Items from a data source
<<<<

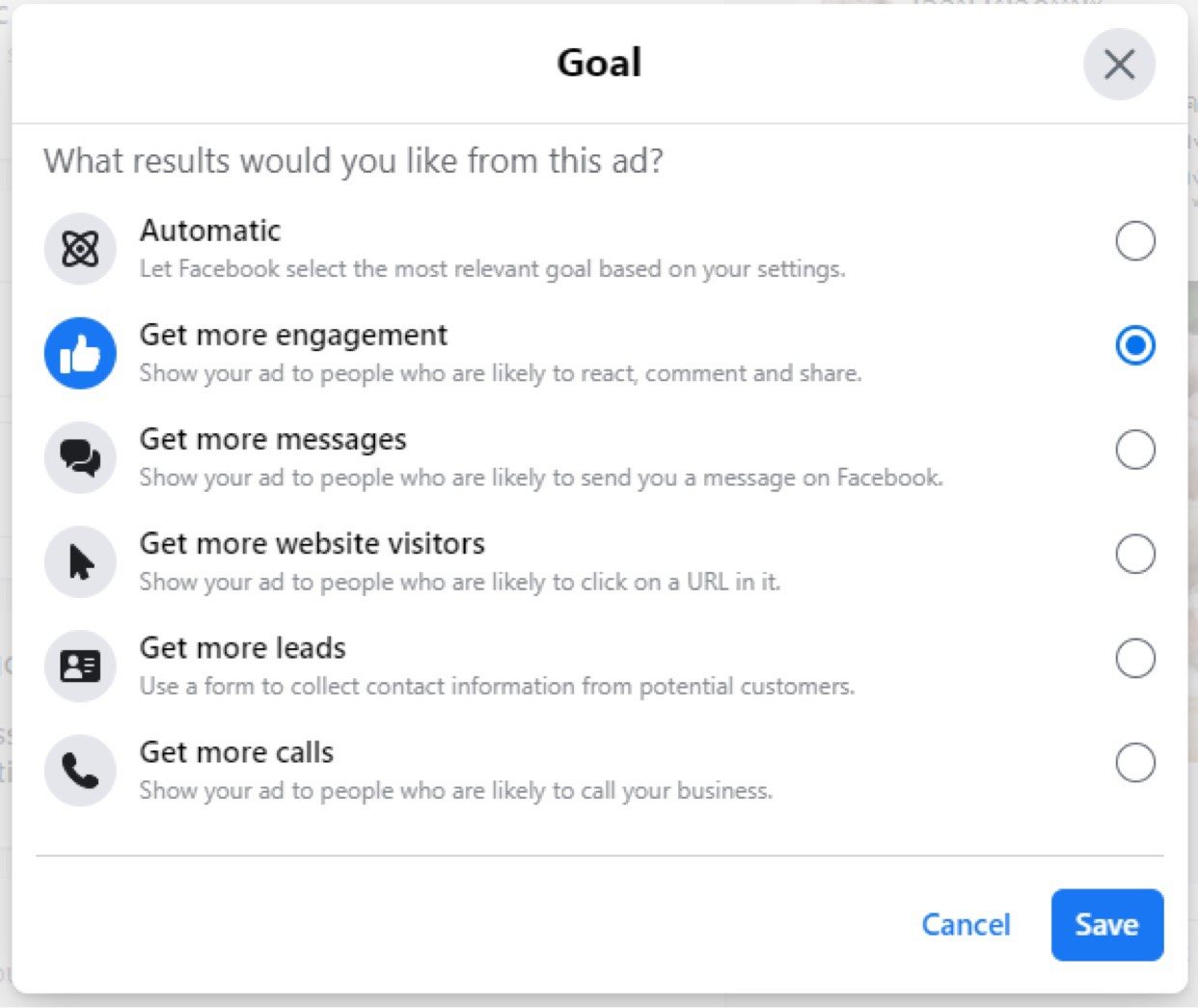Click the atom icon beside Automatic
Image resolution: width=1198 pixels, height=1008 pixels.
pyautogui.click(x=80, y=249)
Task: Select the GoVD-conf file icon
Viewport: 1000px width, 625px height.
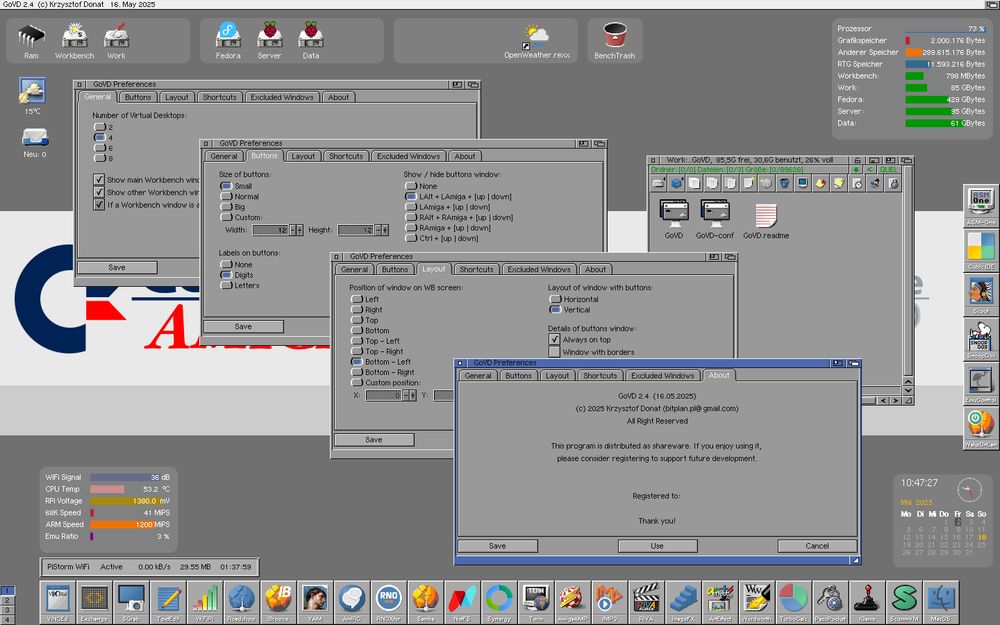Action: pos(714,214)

>>>>

THE PROBLEM:
Extract exactly the lines from the one containing "Task: Select the GoVD-conf file icon" through the last line of the records above, both included, and leave out the pictures.

ANSWER TO THE PROBLEM:
Task: Select the GoVD-conf file icon
Viewport: 1000px width, 625px height.
Action: pos(714,214)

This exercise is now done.